Unity Catalog Unveiled: Exploring the Core Components of Data Isolation

Unity Catalog Unveiled: Exploring the Core Components of Data Isolation

Navigating the Depths of Unity Catalog's Infrastructure for Seamless Data Management

Unity Catalog is a fine-grained governance solution for data and AI on the Databricks platform. It helps simplify security and governance of your data by providing a central place to administer and audit data access. Delta Sharing is a secure data sharing platform that lets you share data in Azure Databricks with users outside your organization. It uses Unity Catalog to manage and audit sharing behavior.

Data governance and data isolation building blocks

To develop a data governance model and a data isolation plan that works for your organization, it helps to understand the primary building blocks that are available to you when you create your data governance solution in Azure Databricks.

The following diagram illustrates the primary data hierarchy in Unity Catalog.

Unity Catalog object model diagram

The objects in that hierarchy include the following:

Metastore: A metastore is the top-level container of objects in Unity Catalog. Metastores live at the account level and function as the top of the pyramid in the Azure Databricks data governance model.
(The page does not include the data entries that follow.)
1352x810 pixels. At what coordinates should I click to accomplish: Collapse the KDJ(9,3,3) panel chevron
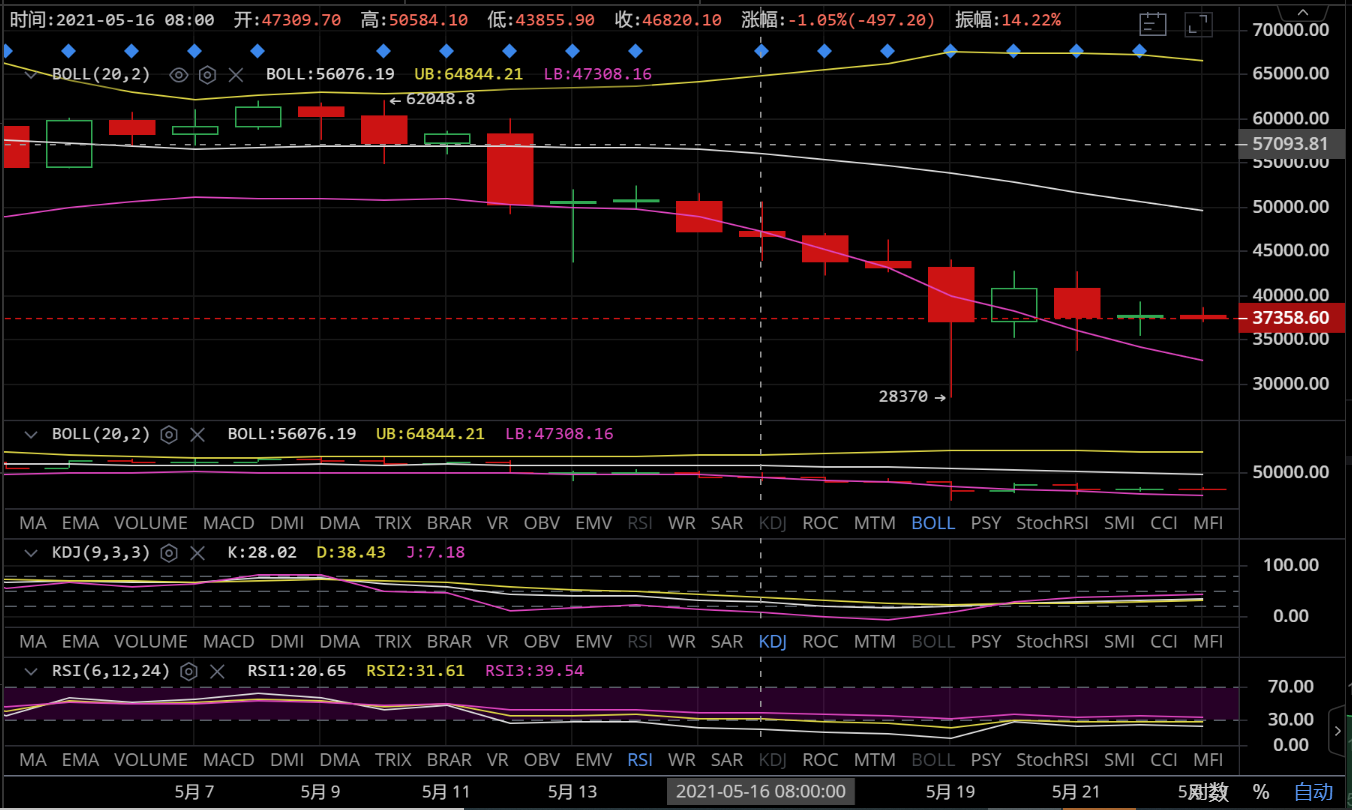pos(31,552)
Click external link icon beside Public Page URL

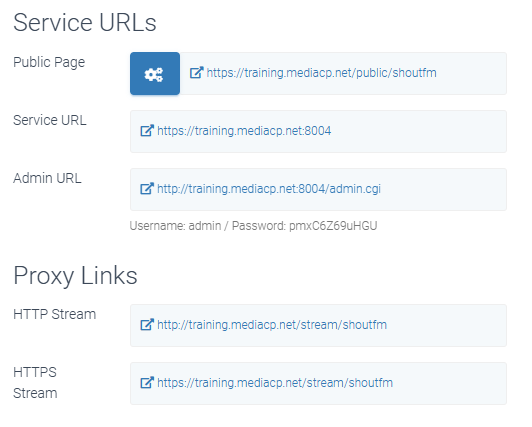196,73
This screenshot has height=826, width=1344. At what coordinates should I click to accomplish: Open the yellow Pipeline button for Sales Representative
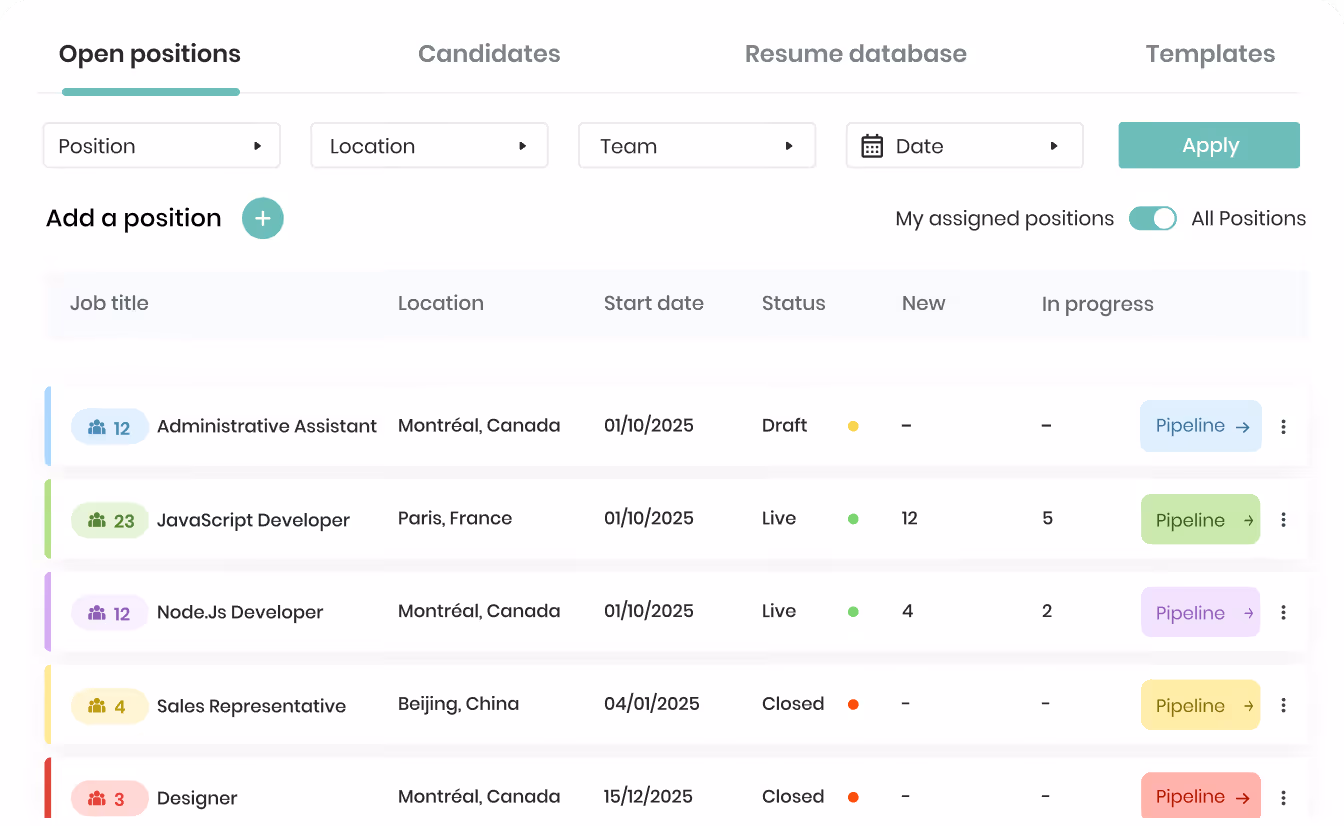coord(1200,706)
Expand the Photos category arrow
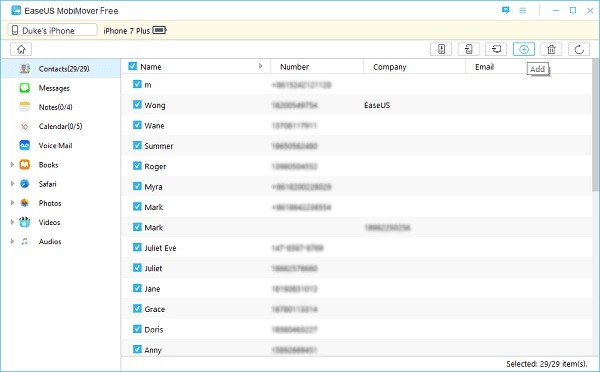This screenshot has width=600, height=372. [12, 203]
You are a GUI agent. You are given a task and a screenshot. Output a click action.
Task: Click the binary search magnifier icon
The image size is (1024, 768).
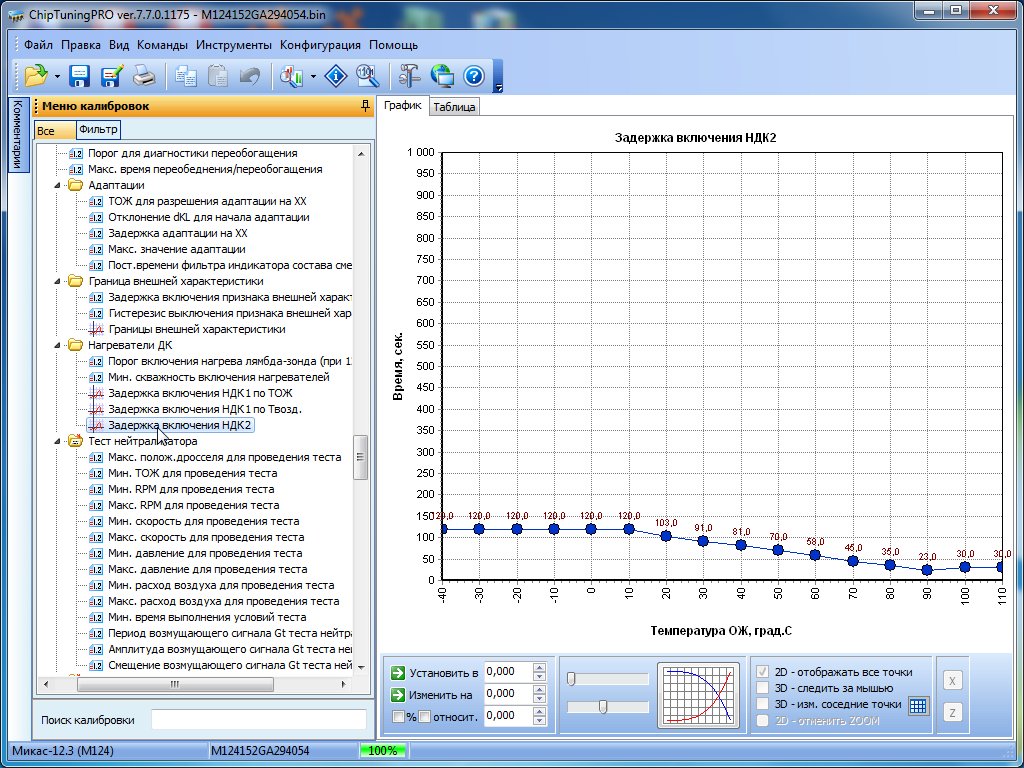tap(367, 75)
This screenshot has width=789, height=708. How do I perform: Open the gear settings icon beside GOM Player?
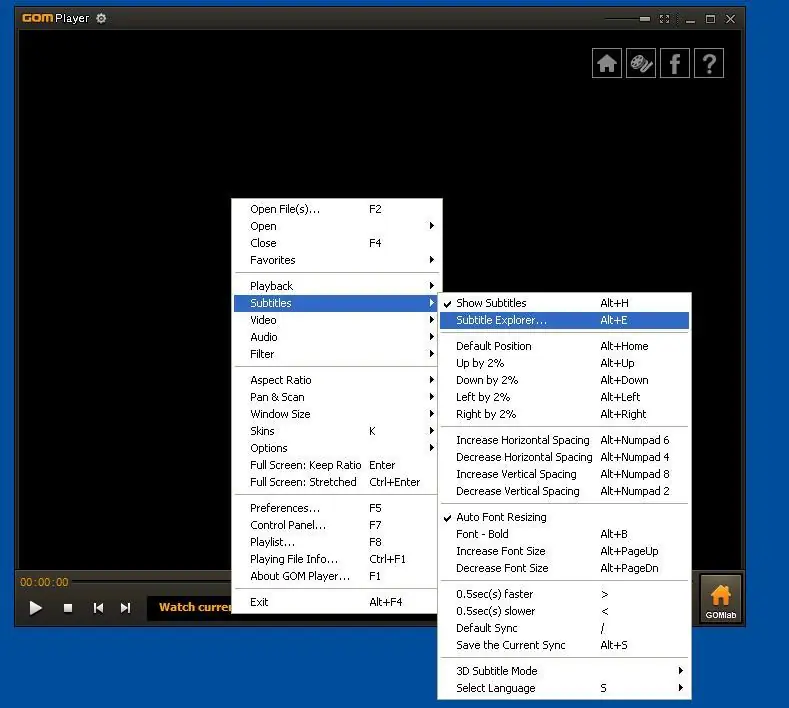tap(101, 18)
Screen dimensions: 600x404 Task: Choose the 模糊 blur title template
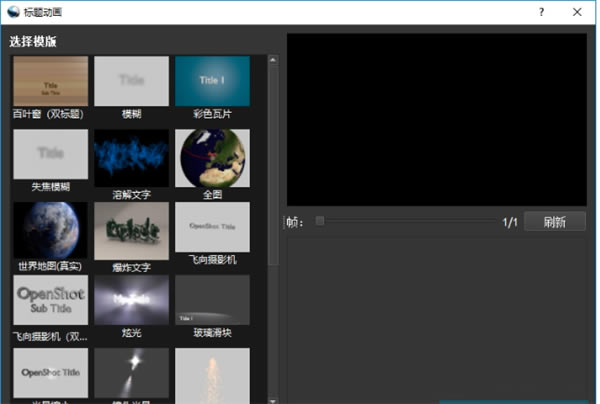131,81
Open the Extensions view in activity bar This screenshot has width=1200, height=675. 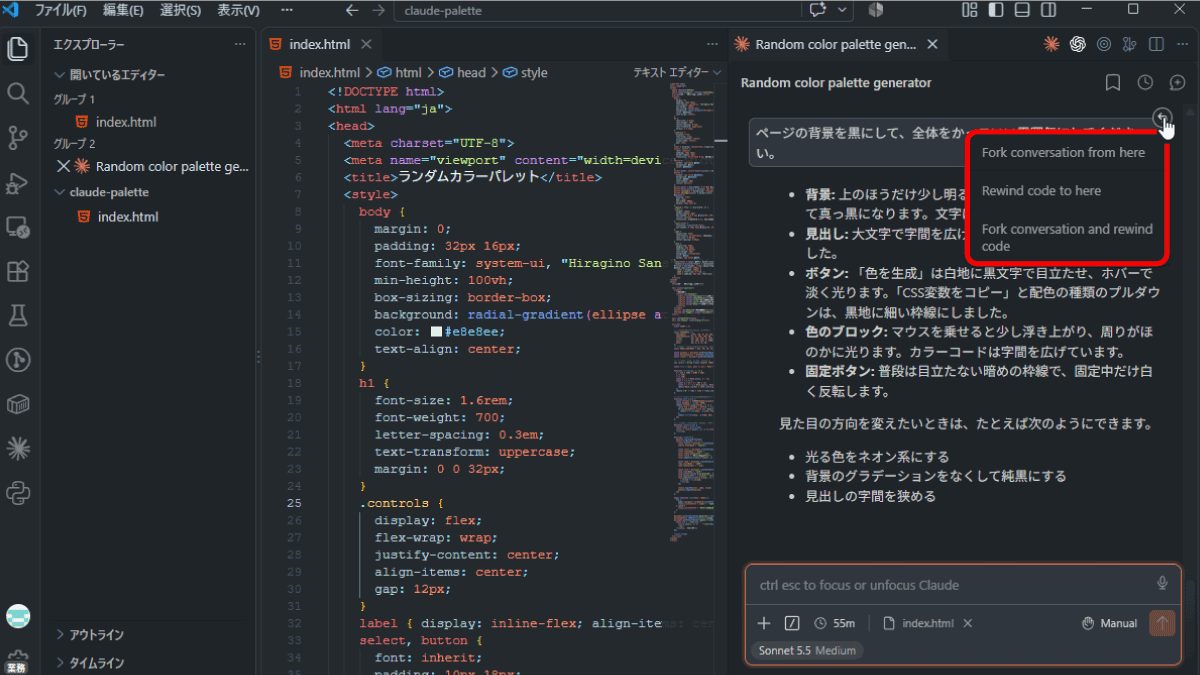(17, 271)
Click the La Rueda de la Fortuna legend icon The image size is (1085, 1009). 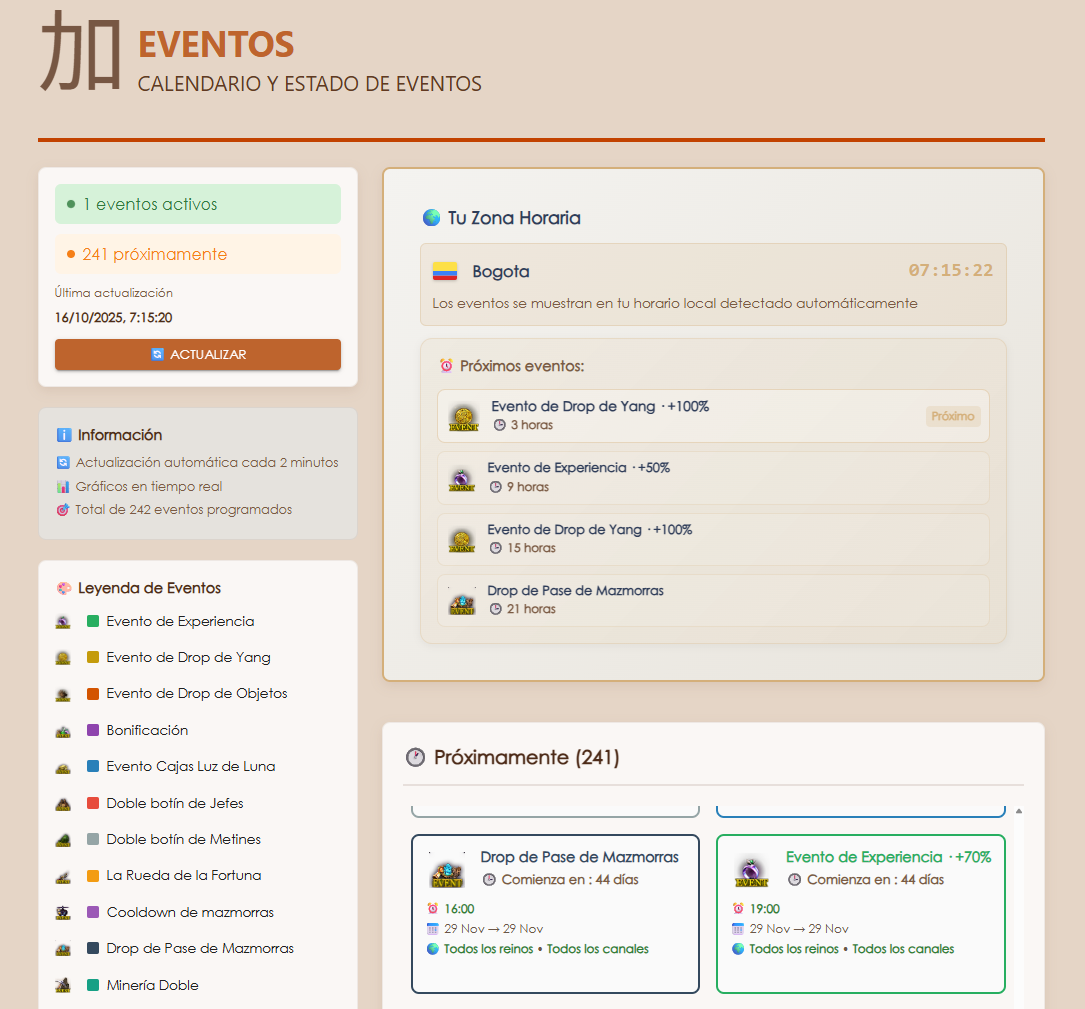click(x=63, y=876)

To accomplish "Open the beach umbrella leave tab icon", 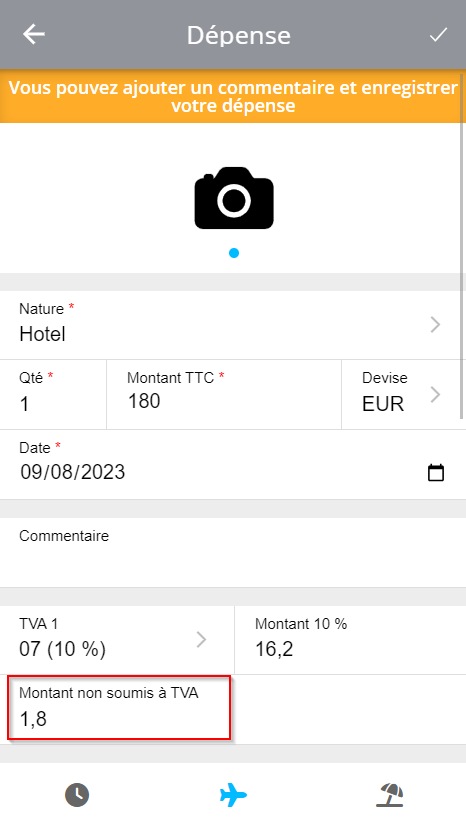I will pos(390,795).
All Databricks objects, such as tables, views, and the permissions governing their access, are stored in a metastore. Databricks account admins can create one metastore for each region in which they operate, and assign them to multiple Azure Databricks workspaces in the same region. Metastore admins can manage all objects in the metastore. They don’t have direct access to read and write to tables registered in the metastore, but they do have indirect access through their ability to transfer data object ownership.

  • Metastores provide regional isolation but are not intended as units of data isolation. Data isolation should begin at the catalog level.

Catalog: Catalogs are the highest level in the data hierarchy (catalog > schema > table/view/volume) managed by the Unity Catalog metastore. They are intended as the primary unit of data isolation in a typical Azure Databricks data governance model.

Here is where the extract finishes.